Australia’s largest iron ore producers are being squeezed by the combination of Chinese steel makers demanding lower iron ore prices and Brazil miners selling at discounted rates to steal market share.
According to the Financial Review Chinese steel mills are attempting to negotiate iron ore prices closer to those on the spot market, where prices have fallen 15 per cent in the past five weeks.
Brazil’s Vale has also indicated it is willing to sell at a 10 per cent discount in order to undercut prices from Rio Tinto, BHP Billiton, and Fortescue Metals Group.
Yesterday China reported a slower than expected GDP rise for the third quarter, with growth coming in at 9.1 per cent.
The result prompted comments from Treasury secretary Martin Parkinson that growth from China was not “pre-ordained”.
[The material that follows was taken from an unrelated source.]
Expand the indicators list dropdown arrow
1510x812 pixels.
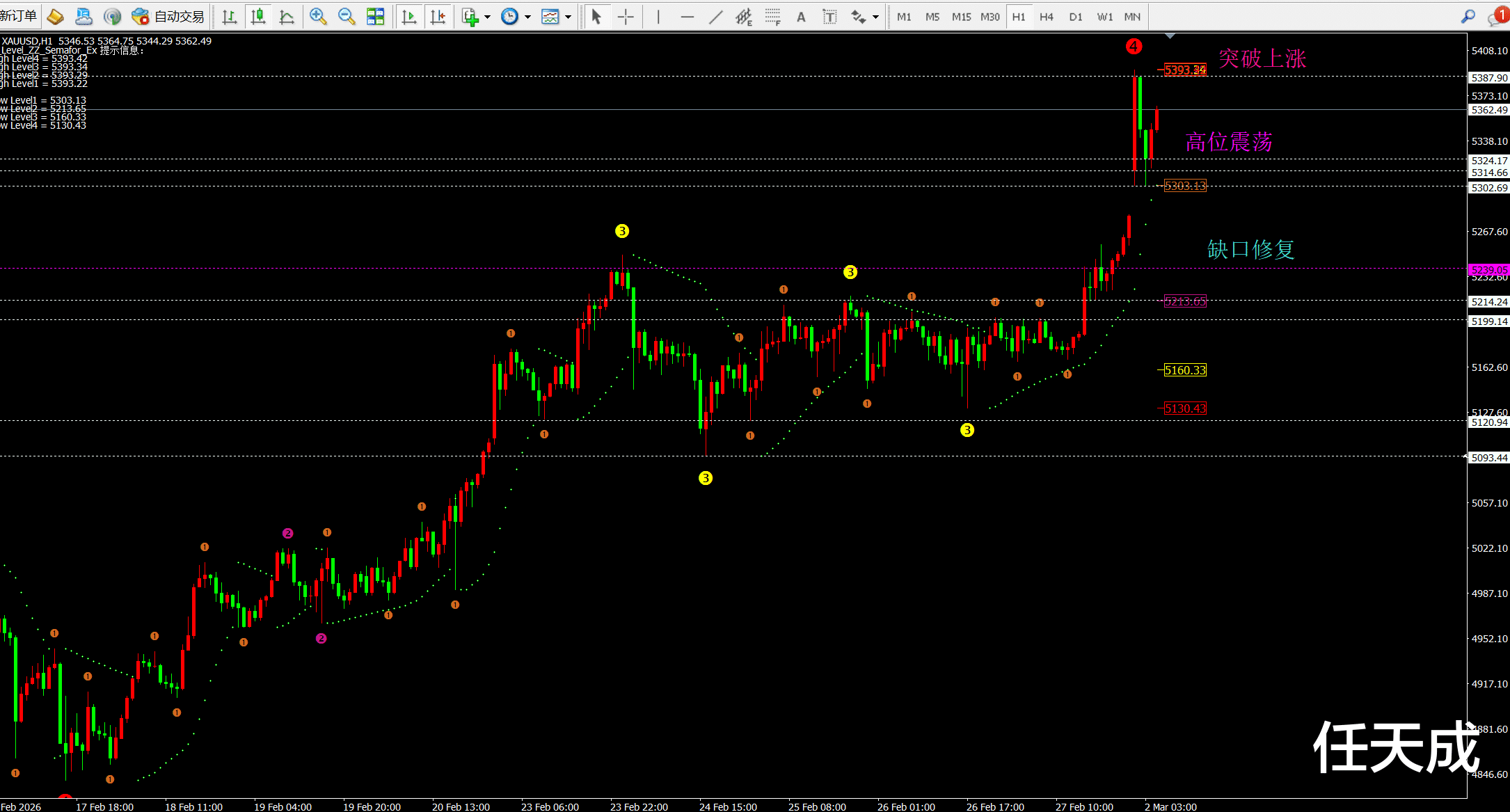[x=487, y=17]
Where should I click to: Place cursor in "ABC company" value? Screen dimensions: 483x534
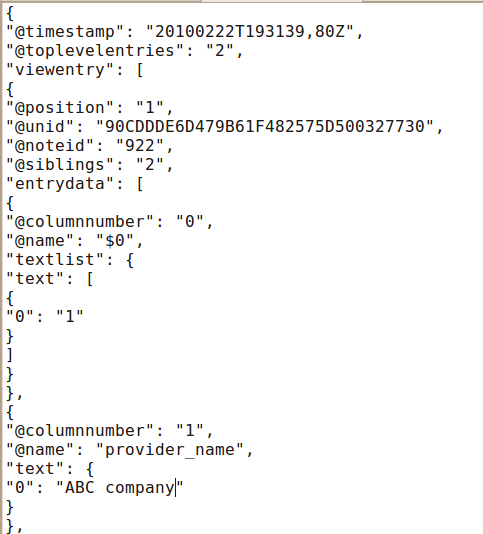tap(120, 488)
Investors backed off iron ore miners following the news yesterday, with FMG falling 9.2 per cent, Atlas Iron down 7.8 per cent, and Rio Tinto shedding more than five per cent.
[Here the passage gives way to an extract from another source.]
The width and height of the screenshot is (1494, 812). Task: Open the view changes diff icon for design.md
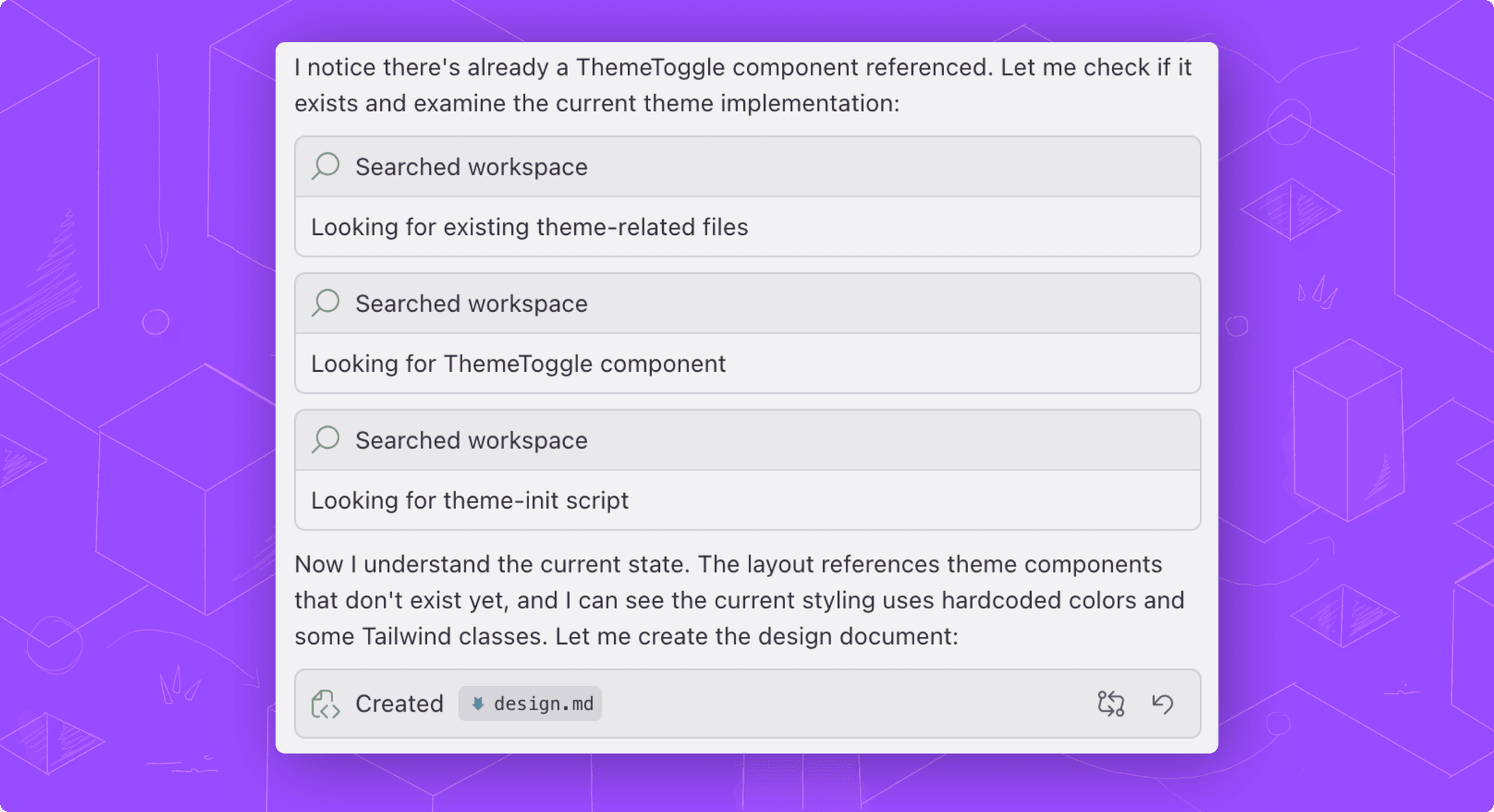[x=1111, y=704]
Despite the news Rio Tinto last week reported strong results for the third quarter, and said it had set records for iron ore sales.
Rio Tinto chief executive Tom Albanese also said despite continuing economic uncertainty he did not expect a downturn in iron ore demand from China.
Xstrata also delivered strong results for the quarter yesterday, and BHP is expected to make a positive report sometime today.
Despite the sharp fall in the spot market for iron ore the price was at $US153.40 this week, which is significantly higher than last year’s average of $US135.